**Prompt**
The response must reproduce every record below without alteration.

====== Source material ======

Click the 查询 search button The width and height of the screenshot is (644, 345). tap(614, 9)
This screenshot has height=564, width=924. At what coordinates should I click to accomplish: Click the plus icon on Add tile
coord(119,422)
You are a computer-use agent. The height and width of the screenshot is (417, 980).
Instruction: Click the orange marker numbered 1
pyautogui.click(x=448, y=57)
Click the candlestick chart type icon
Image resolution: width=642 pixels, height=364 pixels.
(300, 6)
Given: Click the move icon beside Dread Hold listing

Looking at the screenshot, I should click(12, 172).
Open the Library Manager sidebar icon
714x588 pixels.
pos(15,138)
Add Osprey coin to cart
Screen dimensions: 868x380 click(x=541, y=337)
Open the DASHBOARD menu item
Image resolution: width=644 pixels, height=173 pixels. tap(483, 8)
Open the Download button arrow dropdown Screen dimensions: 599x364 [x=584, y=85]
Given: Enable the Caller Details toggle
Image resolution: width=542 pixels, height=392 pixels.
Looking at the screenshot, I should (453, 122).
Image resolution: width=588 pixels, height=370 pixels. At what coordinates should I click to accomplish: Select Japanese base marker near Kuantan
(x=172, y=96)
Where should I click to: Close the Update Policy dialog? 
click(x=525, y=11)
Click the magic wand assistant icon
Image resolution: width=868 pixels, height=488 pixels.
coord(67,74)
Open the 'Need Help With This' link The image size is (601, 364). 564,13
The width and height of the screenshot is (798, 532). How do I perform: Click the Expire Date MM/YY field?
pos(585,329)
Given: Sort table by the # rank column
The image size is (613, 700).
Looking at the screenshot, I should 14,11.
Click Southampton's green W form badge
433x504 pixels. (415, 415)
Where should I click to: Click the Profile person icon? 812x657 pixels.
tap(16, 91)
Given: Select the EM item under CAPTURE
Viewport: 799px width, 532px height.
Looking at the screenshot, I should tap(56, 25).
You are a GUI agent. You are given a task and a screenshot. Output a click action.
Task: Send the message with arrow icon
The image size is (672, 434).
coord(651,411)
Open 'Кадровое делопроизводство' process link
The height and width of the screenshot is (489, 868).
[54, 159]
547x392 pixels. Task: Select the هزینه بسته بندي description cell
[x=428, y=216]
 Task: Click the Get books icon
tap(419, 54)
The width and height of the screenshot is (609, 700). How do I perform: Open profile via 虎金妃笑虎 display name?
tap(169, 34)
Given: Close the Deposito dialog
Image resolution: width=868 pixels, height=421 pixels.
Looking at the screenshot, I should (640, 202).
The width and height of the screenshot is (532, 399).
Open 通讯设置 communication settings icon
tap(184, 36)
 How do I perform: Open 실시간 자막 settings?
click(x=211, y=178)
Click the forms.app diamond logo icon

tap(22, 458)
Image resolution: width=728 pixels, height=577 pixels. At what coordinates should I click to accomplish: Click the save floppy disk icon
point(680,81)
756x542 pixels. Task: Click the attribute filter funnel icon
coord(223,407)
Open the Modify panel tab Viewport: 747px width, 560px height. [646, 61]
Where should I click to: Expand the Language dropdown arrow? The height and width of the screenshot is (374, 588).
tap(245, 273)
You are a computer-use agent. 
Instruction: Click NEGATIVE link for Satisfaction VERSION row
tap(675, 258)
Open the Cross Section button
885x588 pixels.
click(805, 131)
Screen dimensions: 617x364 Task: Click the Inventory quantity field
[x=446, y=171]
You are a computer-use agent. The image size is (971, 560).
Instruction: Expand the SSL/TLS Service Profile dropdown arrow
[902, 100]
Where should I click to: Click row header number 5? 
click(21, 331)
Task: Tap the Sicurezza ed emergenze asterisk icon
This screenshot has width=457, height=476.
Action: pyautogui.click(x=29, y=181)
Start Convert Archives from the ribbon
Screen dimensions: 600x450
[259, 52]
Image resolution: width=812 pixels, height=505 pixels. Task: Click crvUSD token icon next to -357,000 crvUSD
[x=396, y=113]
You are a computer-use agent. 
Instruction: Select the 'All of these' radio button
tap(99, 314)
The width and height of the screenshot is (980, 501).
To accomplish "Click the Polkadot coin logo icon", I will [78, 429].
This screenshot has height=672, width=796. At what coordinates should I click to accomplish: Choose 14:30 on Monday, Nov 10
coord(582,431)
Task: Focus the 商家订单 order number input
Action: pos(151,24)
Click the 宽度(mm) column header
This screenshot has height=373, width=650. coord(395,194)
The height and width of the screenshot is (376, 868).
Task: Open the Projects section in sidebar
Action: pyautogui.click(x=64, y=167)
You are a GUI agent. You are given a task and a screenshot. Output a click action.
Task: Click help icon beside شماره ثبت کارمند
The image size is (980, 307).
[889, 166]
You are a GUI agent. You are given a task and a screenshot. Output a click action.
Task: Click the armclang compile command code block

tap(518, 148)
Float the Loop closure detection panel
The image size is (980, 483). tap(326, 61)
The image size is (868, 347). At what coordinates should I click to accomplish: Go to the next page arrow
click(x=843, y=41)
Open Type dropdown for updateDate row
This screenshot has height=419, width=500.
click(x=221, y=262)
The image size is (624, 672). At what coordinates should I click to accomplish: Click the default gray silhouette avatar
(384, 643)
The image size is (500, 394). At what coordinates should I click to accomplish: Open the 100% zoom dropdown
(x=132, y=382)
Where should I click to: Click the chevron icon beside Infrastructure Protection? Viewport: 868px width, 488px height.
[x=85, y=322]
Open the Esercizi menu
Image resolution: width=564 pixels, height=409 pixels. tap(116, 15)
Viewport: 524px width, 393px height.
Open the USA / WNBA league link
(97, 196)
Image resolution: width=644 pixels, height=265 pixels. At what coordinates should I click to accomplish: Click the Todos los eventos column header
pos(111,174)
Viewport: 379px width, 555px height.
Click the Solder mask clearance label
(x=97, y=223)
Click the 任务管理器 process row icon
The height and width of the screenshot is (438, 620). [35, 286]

======

**Response area**
Click the 查询 search button The width and height of the screenshot is (644, 345). tap(614, 9)
This screenshot has height=564, width=924. At what coordinates should I click to accomplish: Click the plus icon on Add tile
coord(119,422)
You are a computer-use agent. The height and width of the screenshot is (417, 980).
Instruction: Click the orange marker numbered 1
pyautogui.click(x=448, y=57)
Click the candlestick chart type icon
Image resolution: width=642 pixels, height=364 pixels.
(300, 6)
Given: Click the move icon beside Dread Hold listing

Looking at the screenshot, I should click(12, 172).
Open the Library Manager sidebar icon
714x588 pixels.
pos(15,138)
Add Osprey coin to cart
Screen dimensions: 868x380 click(x=541, y=337)
Open the DASHBOARD menu item
Image resolution: width=644 pixels, height=173 pixels. tap(483, 8)
Open the Download button arrow dropdown Screen dimensions: 599x364 [x=584, y=85]
Given: Enable the Caller Details toggle
Image resolution: width=542 pixels, height=392 pixels.
Looking at the screenshot, I should (453, 122).
Image resolution: width=588 pixels, height=370 pixels. At what coordinates should I click to accomplish: Select Japanese base marker near Kuantan
(x=172, y=96)
Where should I click to: Close the Update Policy dialog? 
click(x=525, y=11)
Click the magic wand assistant icon
Image resolution: width=868 pixels, height=488 pixels.
coord(67,74)
Open the 'Need Help With This' link The image size is (601, 364). 564,13
The width and height of the screenshot is (798, 532). How do I perform: Click the Expire Date MM/YY field?
pos(585,329)
Given: Sort table by the # rank column
The image size is (613, 700).
Looking at the screenshot, I should 14,11.
Click Southampton's green W form badge
433x504 pixels. (415, 415)
Where should I click to: Click the Profile person icon? 812x657 pixels.
tap(16, 91)
Given: Select the EM item under CAPTURE
Viewport: 799px width, 532px height.
Looking at the screenshot, I should tap(56, 25).
You are a GUI agent. You are given a task and a screenshot. Output a click action.
Task: Send the message with arrow icon
The image size is (672, 434).
coord(651,411)
Open 'Кадровое делопроизводство' process link
The height and width of the screenshot is (489, 868).
[54, 159]
547x392 pixels. Task: Select the هزینه بسته بندي description cell
[x=428, y=216]
 Task: Click the Get books icon
tap(419, 54)
The width and height of the screenshot is (609, 700). How do I perform: Open profile via 虎金妃笑虎 display name?
tap(169, 34)
Given: Close the Deposito dialog
Image resolution: width=868 pixels, height=421 pixels.
Looking at the screenshot, I should (640, 202).
The width and height of the screenshot is (532, 399).
Open 通讯设置 communication settings icon
tap(184, 36)
 How do I perform: Open 실시간 자막 settings?
click(x=211, y=178)
Click the forms.app diamond logo icon

tap(22, 458)
Image resolution: width=728 pixels, height=577 pixels. At what coordinates should I click to accomplish: Click the save floppy disk icon
point(680,81)
756x542 pixels. Task: Click the attribute filter funnel icon
coord(223,407)
Open the Modify panel tab Viewport: 747px width, 560px height. [646, 61]
Where should I click to: Expand the Language dropdown arrow? The height and width of the screenshot is (374, 588).
tap(245, 273)
You are a computer-use agent. 
Instruction: Click NEGATIVE link for Satisfaction VERSION row
tap(675, 258)
Open the Cross Section button
885x588 pixels.
click(805, 131)
Screen dimensions: 617x364 Task: Click the Inventory quantity field
[x=446, y=171]
You are a computer-use agent. The image size is (971, 560).
Instruction: Expand the SSL/TLS Service Profile dropdown arrow
[902, 100]
Where should I click to: Click row header number 5? 
click(21, 331)
Task: Tap the Sicurezza ed emergenze asterisk icon
This screenshot has width=457, height=476.
Action: pyautogui.click(x=29, y=181)
Start Convert Archives from the ribbon
Screen dimensions: 600x450
[259, 52]
Image resolution: width=812 pixels, height=505 pixels. Task: Click crvUSD token icon next to -357,000 crvUSD
[x=396, y=113]
You are a computer-use agent. 
Instruction: Select the 'All of these' radio button
tap(99, 314)
The width and height of the screenshot is (980, 501).
To accomplish "Click the Polkadot coin logo icon", I will [78, 429].
This screenshot has height=672, width=796. At what coordinates should I click to accomplish: Choose 14:30 on Monday, Nov 10
coord(582,431)
Task: Focus the 商家订单 order number input
Action: pos(151,24)
Click the 宽度(mm) column header
This screenshot has height=373, width=650. coord(395,194)
The height and width of the screenshot is (376, 868).
Task: Open the Projects section in sidebar
Action: pyautogui.click(x=64, y=167)
You are a GUI agent. You are given a task and a screenshot. Output a click action.
Task: Click help icon beside شماره ثبت کارمند
The image size is (980, 307).
[889, 166]
You are a GUI agent. You are given a task and a screenshot. Output a click action.
Task: Click the armclang compile command code block

tap(518, 148)
Float the Loop closure detection panel
The image size is (980, 483). tap(326, 61)
The image size is (868, 347). At what coordinates should I click to accomplish: Go to the next page arrow
click(x=843, y=41)
Open Type dropdown for updateDate row
This screenshot has height=419, width=500.
click(x=221, y=262)
The image size is (624, 672). At what coordinates should I click to accomplish: Click the default gray silhouette avatar
(384, 643)
The image size is (500, 394). At what coordinates should I click to accomplish: Open the 100% zoom dropdown
(x=132, y=382)
Where should I click to: Click the chevron icon beside Infrastructure Protection? Viewport: 868px width, 488px height.
[x=85, y=322]
Open the Esercizi menu
Image resolution: width=564 pixels, height=409 pixels. tap(116, 15)
Viewport: 524px width, 393px height.
Open the USA / WNBA league link
(97, 196)
Image resolution: width=644 pixels, height=265 pixels. At what coordinates should I click to accomplish: Click the Todos los eventos column header
pos(111,174)
Viewport: 379px width, 555px height.
Click the Solder mask clearance label
(x=97, y=223)
Click the 任务管理器 process row icon
The height and width of the screenshot is (438, 620). [35, 286]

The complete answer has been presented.